Сейчас был март; на земле все еще лежал снег, но в воздухе витало пульсирующее обещание весны. Примерно на следующей неделе на деревьях и кустарниках начнут набухать почки; земля оживет, но у него во рту стоял привкус горечи, потому что, возможно, это была последняя весна, которую он увидит на своем ранчо.

Он мог слышать, как Мэдди на кухне подпевает радио, собирая ингредиенты для пирога. Она стала настолько искусна в приготовлении сдобы, что его рот начинал увлажняться всякий раз, когда до него долетали эти теплые запахи. Она была счастлива здесь. Он женился на ней, не ожидая ничего большего, кроме партнера по работе, но вместо этого получил теплую, умную, забавную и сексуальную женщину, которая любила его. Казалось, она никогда не стеснялась этого, никогда не пыталась давить на него, требуя большего, чем он мог дать. Она просто любила его и не пыталась это скрывать.

Он не знал, как рассказать ей, но она имела право знать.

Когда он вошел, она слизывала тесто для кекса с деревянной ложки и, подмигнув, протянула ему ложку.

– Хочешь облизать?

Ее пальцы тоже были выпачканы тестом. Он начал с ее пальцев и проделал дорожку до ручки ложки, слизывая языком сладкое тесто. Когда ложка была чиста, он перевернул ее пальцы, удостоверяясь, что получил все.

– Что-нибудь еще?

Она взяла миску и провела пальцами по ее краям, затем засунула их себе в рот, слизывая тесто.

– Твоя очередь.

Они вычищали миску, словно два ребенка. Это, вероятно, была самая подкупающая черта Мэдди – непринужденность, с которой она находила жизненные удовольствия, и она научила его снова радоваться. Это были обычные простые вещи, вроде их пустяковой игры или облизывания миски, но он забыл, что значит весело проводить время, пока она не вошла в его жизнь.

Риз очень не хотел говорить ей, что они могут потерять свой дом. Мужчина должен заботиться о своей жене. Возможно, это было старомодно и по-шовинистки, но именно так он чувствовал. То, что он был не в состоянии обеспечить ее, словно кислота, разъедало его гордость.

Он вздохнул и положил руки ей талию, его лицо стало угрюмым.

– Нам надо поговорить.

Она осторожно взглянула на него.

– Мне никогда не нравились беседы, которые начинаются с такой фразы.

– Эта тебе тоже не понравится. Но это важно.

Она подняла взгляд на его лицо, ее глаза стали мрачными, пока она изучала выражение его лица.

– Что случилось?

– Потеря половины стада подкосила нас. Я не могу заплатить по закладной, – сказал он максимально кратко и откровенно.

– Разве мы не можем попросить продлить срок…

– Нет. Если бы у меня было целое стадо в качестве имущественного залога, то это было бы возможным, но у меня нет достаточного количества скота, чтобы покрыть неуплаченный долг.

– Роберт сказал, что у тебя лучшая голова для бизнеса из всех, что он когда-либо видел. Что мы должны делать и что мы можем сделать?

Он обрисовал три варианта, которые могли случиться, и она слушала его с сосредоточенным выражением лица. Когда он закончил, она спросила:

– Почему ты думаешь, что предложение Роберта уже не в силе?

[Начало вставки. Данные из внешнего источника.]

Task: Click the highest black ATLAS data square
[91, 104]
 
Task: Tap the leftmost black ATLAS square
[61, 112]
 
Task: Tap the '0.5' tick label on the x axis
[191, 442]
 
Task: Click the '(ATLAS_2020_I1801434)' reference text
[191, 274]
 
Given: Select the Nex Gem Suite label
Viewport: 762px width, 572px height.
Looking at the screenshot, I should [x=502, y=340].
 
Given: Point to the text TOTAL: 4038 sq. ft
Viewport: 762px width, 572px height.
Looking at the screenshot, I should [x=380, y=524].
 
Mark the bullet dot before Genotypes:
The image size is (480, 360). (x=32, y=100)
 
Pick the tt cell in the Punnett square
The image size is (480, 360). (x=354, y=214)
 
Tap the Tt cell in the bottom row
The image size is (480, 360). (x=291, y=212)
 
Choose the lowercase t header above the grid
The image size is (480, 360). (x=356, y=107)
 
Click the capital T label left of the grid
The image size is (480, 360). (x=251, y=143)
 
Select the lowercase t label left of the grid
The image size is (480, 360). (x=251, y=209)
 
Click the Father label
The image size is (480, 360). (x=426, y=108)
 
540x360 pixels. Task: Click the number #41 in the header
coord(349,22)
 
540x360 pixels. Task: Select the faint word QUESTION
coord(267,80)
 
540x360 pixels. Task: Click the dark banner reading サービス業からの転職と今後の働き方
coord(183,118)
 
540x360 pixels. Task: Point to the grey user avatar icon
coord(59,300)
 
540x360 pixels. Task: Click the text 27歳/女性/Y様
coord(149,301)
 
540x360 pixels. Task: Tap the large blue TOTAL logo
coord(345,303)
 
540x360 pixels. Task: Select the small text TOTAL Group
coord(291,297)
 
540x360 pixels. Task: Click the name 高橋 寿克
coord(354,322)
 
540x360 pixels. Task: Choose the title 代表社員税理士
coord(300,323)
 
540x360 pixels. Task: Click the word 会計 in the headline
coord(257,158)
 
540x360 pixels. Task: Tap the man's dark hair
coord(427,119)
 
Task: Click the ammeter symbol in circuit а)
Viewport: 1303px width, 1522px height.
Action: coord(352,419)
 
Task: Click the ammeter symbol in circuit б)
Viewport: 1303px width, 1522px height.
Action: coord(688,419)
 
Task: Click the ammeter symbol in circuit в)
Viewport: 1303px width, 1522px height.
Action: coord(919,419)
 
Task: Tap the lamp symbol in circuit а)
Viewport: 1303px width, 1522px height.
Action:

– Потому что ранчо теперь убыточно.

– Ты все еще здесь, и это на тебя, а не на энное количество коров он хотел делать ставку. – Затем добавила: – Есть еще один вариант, о котором ты не упомянул.

– Какой?

– Я говорила тебе, что у меня есть немного денег…

Он опустил руки.

– Нет. Я уже объяснял тебе.

– Почему нет? – спокойно спросила она.

– Это я тоже уже говорил тебе. Ничего не изменилось.

– Ты хочешь сказать, что, действительно, скорее бросишь ранчо, нежели позволишь мне вложить в него деньги?